General Orders, 8 March 1780
General Orders
Head-Quarters Morristown wednesday March 8th 1780.
Parole Price— C. Signs Civil Liberty.
From the great scarcity of forage & difficulty of obtaining the necessary supplies, the General calls for a strict attention to the order of the 8th day of December last for sending away from Camp as many horses as possible.1
When hay cannot be issued and the supplies of grain will admit of it, eight quarts of grain are to be issued daily for each horse and when hay is issued, four quarts.
All officers drawing forage from the Magazine or Brigade Forage Masters are to make returns of the number of horses which they actually have in camp and draw for them only; and the Commissary General of Forage is to pay the utmost attention to having the forage distributed to the riding and waggon horses with the utmost equality during the present scarcity.
All the great roads leading thro’ camp are to be cleared and repaired immediately by the brigades thro’ or near which they pass; and care is to be taken to have free communications opened from one brigade to another thro’out both lines of the army.
The hot season approaching all possible attention is to be paid to cleanliness in the interior and environs of camp; Sinks are to be dug without delay—Every fair day the windows and doors of all the huts should be kept open the greatest part of the day, and the beding straw and bunks frequently aired.
All officers on parade duty are to pay a strict attention to the performance of the honors due to the General & Field officers agreeable to the established regulations.
Varick transcript, DLC:GW.
Adj.

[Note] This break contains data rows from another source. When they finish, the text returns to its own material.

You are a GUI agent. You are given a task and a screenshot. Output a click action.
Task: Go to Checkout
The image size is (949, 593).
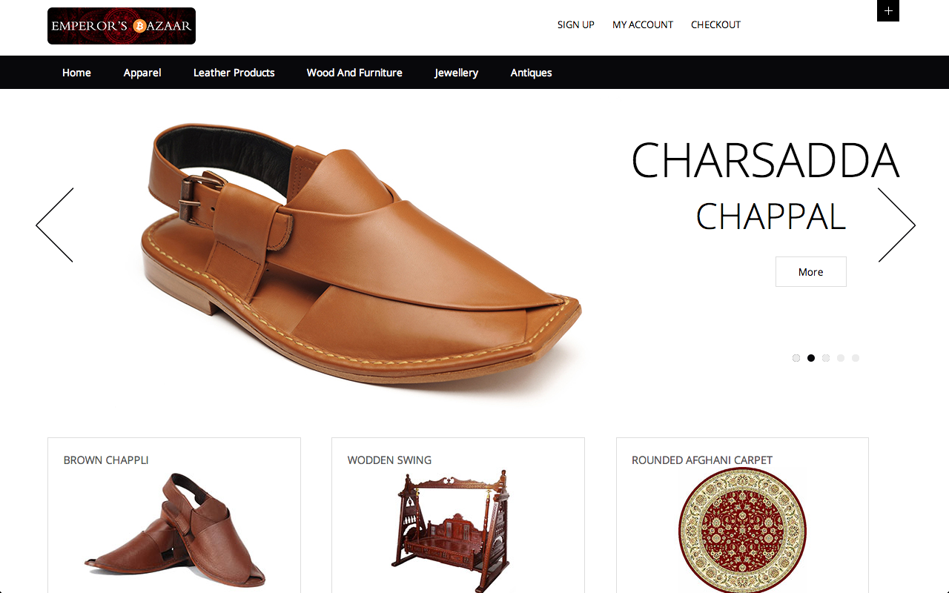tap(716, 24)
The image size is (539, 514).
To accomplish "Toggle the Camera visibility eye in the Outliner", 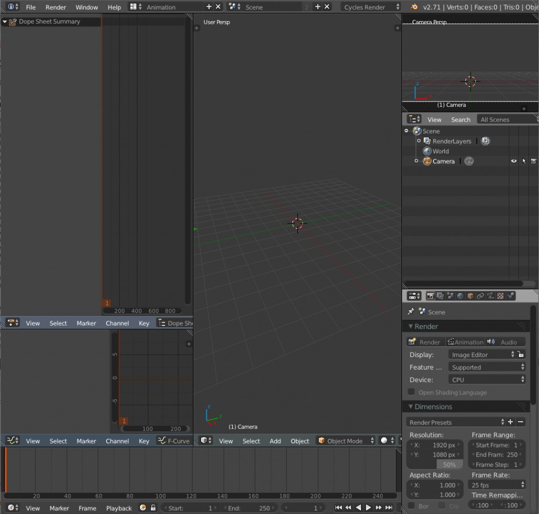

Gen. Alexander Scammell’s orderly book entry for this date includes the following additional general orders: “Hands and Maxwells Brigades will furnish the Fatigue for the New Orderly Room Tomorrow.”
“A subaltern Officer from the Jersey Brigade to be sent to Paramus to relieve Ensign Rogers who is to attend the Tryal of Lt Coll Hay saturday next” (orderly book, 17 Oct. 1779–22 March 1780, DNA: RG 93, Orderly Books, 1775–1783, vol. 33).
1. See the general orders of that date.